Cette dernière phrase n’est pas tout à fait exacte, à bien y penser.

Il a fallu quelques années de plus pour que la distinction binaire entre les genres s’estompe, après un premier rendez-vous avec une personne non-binaire. Et là encore, la distinction pansexuelle mais hétéroromantique demeurait.

C’est finalement le mouvement #MeToo, en octobre dernier qui fut le déclencheur d’une ultime prise de conscience dans ce domaine. Ma distinction entre le sexe et l’attachement est en réalité un reliquat d’une culture de masculinité toxique. Considérer les hommes comme des « jouets » sexuels uniquement, ou comme des partenaires de jeu, me permet de me soustraire à la dynamique « dominant/dominé » qui s’impose socialement dans les relations entre hommes. Un attachement plus profond m’aurait forcé à revisiter cela, et inconsciemment mon inconfort face à cette possibilité était beaucoup trop grand. Un examen de conscience a débuté.

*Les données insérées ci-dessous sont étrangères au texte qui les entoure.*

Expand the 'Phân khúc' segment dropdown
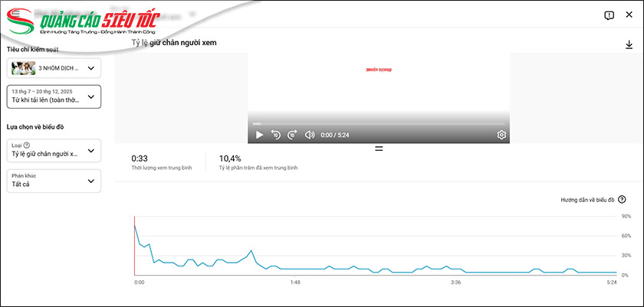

Depuis ce moment, je déconstruis graduellement les préjugés toxiques que j’ai incorporé au fil des quarante dernières années. Ce n’est qu’une question de temps et de rencontre avant que je puisse confortablement me dire pansexuel et panromantique. Il aura fallu pour ça que je m’émancipe des carcans dans lesquels notre société tend à nous enfermer: définition stricte de ce qu’est une relation, de ce qu’est un couple, de ce qu’est l’amour, de ce que sont les genres et l’identité. Il en restera sans doute des relents ici et là pendant un certain temps, mais je ne doute aucunement que je me rapproche d’une réelle liberté d’aimer.

Je vous souhaite à tou-te-s cette même liberté.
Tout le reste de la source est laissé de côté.